* Exercise instructions: Return all lines of the records that contain the word "profile".

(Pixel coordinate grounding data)
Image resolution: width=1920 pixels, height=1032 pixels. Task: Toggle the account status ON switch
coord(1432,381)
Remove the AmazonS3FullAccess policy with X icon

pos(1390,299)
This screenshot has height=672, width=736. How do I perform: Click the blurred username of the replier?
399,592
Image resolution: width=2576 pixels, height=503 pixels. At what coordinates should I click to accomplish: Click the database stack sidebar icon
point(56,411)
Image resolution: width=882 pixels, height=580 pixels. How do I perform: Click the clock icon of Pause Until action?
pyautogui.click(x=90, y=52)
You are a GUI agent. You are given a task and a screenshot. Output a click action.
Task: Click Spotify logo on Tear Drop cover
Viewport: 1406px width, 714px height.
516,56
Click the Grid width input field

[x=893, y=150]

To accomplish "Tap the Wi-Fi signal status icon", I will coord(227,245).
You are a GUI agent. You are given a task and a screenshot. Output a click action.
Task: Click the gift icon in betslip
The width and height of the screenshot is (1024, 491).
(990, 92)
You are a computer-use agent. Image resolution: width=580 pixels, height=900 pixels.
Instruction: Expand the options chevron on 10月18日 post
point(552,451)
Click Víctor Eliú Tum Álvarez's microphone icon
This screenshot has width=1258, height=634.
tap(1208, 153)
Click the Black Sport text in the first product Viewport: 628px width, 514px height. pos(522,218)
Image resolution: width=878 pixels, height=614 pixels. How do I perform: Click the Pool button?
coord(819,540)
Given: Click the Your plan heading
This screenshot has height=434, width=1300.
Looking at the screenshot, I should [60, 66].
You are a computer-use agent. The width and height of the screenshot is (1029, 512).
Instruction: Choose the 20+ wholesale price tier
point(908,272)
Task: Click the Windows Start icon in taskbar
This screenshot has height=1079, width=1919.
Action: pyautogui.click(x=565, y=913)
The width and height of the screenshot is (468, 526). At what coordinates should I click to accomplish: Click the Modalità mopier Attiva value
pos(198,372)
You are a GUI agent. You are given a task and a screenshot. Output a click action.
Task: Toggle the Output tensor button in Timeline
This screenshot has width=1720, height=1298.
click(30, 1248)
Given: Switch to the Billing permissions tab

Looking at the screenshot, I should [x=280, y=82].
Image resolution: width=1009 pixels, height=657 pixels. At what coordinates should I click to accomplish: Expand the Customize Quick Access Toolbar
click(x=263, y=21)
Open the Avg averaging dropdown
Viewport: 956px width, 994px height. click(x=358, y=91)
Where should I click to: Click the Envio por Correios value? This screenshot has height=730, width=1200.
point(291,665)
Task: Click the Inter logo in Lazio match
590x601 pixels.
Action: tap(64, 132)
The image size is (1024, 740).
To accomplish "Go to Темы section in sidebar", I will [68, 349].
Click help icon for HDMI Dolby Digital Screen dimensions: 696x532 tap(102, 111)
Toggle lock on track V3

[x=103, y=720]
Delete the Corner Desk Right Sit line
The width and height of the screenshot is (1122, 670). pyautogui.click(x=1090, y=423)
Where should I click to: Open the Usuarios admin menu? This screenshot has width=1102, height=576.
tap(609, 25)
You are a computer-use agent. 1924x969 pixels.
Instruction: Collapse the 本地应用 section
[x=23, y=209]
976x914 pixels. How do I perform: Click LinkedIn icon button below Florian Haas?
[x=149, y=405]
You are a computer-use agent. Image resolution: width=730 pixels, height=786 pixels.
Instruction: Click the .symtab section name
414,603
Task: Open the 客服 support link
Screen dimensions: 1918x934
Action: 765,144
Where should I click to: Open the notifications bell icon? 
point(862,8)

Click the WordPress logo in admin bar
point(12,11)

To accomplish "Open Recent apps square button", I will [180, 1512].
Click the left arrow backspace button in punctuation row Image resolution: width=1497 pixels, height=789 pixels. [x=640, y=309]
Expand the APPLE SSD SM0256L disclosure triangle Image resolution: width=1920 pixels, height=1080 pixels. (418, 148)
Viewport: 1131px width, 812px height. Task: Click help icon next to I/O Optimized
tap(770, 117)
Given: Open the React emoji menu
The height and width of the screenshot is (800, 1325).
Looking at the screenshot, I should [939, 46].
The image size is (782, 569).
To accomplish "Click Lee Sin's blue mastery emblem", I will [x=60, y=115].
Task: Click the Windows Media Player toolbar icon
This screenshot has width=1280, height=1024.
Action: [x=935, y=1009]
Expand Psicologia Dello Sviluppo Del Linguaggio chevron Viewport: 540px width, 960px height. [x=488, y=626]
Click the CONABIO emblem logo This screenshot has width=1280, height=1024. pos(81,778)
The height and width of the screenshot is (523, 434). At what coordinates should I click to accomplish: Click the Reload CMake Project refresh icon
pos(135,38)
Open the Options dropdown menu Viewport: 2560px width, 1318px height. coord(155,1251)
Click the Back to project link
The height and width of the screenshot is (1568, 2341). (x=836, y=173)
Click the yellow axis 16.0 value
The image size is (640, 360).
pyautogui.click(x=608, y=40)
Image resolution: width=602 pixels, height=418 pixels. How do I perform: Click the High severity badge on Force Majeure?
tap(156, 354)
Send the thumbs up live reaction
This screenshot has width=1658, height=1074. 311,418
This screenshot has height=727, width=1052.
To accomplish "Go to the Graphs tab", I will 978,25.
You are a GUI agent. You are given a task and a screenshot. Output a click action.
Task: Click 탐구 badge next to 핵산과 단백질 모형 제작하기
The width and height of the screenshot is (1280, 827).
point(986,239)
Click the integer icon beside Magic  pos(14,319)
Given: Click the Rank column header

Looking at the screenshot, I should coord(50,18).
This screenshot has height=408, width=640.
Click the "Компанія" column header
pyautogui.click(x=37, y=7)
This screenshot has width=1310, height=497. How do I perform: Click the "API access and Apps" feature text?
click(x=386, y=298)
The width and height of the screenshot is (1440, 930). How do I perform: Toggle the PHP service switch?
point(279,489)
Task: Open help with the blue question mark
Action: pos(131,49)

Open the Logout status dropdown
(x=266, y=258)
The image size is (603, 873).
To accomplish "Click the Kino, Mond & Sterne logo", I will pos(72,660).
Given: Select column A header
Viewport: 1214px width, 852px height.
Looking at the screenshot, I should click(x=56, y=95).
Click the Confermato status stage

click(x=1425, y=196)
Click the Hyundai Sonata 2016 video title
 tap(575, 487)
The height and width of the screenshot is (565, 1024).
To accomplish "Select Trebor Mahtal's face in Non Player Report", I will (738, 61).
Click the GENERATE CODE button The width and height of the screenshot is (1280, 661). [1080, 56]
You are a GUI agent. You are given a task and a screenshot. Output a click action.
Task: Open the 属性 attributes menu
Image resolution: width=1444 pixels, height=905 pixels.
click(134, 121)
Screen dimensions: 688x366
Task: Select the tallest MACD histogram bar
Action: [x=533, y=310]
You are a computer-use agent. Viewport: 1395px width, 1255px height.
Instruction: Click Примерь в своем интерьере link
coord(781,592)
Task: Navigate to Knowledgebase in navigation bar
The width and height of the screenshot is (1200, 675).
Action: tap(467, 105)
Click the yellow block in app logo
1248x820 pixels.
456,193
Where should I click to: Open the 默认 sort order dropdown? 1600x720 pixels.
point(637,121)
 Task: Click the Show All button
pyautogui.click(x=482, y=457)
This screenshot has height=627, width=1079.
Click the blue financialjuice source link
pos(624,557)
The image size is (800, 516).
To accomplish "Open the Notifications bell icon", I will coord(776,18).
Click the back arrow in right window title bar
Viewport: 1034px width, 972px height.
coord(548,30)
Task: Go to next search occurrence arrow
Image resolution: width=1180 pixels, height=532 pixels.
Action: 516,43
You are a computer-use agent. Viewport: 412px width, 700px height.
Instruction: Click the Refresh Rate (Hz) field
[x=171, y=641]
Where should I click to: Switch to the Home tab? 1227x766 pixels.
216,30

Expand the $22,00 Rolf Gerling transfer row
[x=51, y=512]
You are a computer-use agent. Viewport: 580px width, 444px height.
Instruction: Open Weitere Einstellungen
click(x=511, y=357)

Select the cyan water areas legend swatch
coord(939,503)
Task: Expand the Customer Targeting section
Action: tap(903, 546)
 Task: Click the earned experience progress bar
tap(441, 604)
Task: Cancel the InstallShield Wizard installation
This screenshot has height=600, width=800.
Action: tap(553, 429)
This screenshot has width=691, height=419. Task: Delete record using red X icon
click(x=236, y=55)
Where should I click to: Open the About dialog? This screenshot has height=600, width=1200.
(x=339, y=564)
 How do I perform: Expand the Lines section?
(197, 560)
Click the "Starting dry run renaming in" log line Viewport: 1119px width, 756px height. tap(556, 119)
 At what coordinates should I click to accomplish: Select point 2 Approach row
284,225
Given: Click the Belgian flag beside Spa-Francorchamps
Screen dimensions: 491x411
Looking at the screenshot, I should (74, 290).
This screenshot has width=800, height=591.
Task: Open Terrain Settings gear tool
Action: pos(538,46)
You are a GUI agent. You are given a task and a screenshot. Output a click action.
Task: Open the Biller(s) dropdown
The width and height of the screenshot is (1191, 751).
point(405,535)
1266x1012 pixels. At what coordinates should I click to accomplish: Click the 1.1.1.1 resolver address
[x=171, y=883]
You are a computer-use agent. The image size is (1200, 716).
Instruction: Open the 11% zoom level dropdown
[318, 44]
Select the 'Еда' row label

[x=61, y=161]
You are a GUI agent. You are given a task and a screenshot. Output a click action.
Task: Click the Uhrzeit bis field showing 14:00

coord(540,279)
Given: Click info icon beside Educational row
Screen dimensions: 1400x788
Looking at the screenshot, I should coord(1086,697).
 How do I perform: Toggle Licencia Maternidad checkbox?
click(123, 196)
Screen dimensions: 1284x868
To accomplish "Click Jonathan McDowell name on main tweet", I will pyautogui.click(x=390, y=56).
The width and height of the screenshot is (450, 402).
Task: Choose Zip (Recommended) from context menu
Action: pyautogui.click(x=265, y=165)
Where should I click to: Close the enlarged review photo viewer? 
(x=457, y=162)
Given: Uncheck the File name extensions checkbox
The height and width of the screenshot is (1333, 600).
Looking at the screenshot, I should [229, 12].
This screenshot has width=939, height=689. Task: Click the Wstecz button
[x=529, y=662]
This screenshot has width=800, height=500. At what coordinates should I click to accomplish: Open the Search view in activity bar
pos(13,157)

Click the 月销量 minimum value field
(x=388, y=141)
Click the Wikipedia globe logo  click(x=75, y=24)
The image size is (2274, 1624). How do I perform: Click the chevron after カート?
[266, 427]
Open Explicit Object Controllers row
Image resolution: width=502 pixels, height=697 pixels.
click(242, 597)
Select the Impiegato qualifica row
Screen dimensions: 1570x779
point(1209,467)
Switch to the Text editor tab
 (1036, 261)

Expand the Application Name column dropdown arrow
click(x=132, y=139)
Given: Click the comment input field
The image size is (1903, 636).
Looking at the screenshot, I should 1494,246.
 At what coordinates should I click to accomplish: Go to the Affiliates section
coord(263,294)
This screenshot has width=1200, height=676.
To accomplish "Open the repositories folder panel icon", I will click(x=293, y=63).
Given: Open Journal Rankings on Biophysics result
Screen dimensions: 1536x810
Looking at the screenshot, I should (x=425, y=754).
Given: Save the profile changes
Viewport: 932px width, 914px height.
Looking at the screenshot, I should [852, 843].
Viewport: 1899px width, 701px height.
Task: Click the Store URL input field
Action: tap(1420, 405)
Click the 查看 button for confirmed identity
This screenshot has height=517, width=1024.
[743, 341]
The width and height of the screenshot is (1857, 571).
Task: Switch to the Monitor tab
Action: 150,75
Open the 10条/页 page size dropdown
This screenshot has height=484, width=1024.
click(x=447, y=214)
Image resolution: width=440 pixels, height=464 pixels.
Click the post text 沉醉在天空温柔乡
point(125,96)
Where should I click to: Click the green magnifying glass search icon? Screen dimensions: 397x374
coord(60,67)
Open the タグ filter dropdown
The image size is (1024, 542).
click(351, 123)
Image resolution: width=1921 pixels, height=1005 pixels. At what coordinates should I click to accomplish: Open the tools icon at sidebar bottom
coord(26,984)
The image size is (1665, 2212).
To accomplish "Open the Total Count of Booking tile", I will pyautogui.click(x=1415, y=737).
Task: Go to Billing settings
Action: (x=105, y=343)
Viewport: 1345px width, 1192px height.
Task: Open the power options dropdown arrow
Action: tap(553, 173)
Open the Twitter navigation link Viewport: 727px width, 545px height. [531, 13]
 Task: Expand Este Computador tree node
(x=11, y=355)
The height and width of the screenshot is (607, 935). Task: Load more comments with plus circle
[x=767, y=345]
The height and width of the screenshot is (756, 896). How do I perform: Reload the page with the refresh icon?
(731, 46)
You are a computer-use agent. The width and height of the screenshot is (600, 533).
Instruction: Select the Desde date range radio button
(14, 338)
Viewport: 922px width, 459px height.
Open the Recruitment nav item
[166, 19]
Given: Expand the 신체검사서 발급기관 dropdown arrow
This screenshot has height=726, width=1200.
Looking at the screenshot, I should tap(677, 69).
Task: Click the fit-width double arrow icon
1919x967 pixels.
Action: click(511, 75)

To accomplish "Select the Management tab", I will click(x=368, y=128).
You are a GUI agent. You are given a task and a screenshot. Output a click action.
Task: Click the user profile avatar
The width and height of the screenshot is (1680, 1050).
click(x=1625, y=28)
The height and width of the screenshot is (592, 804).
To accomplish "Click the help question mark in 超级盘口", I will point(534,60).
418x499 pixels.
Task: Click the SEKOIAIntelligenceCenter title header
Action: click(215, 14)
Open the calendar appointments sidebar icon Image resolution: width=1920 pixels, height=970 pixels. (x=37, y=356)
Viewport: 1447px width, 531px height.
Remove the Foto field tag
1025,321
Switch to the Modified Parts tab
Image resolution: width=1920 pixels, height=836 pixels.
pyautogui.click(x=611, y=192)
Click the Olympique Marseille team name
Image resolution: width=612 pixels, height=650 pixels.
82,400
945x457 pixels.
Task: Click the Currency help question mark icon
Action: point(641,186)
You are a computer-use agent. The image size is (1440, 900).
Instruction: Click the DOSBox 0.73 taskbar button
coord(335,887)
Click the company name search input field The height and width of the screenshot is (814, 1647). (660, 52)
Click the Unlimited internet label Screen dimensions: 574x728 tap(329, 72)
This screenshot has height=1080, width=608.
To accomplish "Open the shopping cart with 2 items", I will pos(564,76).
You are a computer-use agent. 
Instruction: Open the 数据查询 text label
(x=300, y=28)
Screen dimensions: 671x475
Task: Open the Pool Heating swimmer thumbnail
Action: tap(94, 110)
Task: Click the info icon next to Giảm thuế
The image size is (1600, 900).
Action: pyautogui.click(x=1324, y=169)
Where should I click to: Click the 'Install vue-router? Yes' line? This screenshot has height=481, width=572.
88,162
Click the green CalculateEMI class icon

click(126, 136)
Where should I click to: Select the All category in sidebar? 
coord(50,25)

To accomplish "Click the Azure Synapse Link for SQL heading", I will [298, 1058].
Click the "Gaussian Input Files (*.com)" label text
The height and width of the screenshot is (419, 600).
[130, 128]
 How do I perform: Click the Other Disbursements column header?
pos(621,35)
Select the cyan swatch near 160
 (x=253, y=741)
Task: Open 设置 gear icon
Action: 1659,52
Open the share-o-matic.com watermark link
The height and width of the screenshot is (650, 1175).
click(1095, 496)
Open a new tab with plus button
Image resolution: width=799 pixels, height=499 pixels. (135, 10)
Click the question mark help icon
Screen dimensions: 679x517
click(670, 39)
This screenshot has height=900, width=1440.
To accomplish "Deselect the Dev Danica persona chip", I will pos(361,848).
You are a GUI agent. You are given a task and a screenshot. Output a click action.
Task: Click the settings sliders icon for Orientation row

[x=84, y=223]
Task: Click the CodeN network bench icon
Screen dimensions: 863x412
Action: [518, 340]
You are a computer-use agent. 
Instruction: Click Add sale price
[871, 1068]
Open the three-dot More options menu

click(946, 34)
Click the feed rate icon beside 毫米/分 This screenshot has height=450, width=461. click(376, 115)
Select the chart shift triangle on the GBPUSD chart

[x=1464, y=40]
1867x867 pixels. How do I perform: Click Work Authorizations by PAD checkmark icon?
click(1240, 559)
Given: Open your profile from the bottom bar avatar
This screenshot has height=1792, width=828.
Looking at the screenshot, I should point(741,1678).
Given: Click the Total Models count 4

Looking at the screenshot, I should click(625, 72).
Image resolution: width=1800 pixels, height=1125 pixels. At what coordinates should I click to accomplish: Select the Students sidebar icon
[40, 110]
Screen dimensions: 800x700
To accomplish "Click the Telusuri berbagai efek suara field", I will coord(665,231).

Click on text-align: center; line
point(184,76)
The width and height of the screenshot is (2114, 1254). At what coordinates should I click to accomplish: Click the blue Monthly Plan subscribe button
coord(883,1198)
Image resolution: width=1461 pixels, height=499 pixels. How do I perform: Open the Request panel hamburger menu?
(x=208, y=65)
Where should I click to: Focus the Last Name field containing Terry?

* Exercise solution:
Given: Save the profile changes
Task: Click the user profile avatar
Given: Open your profile from the bottom bar avatar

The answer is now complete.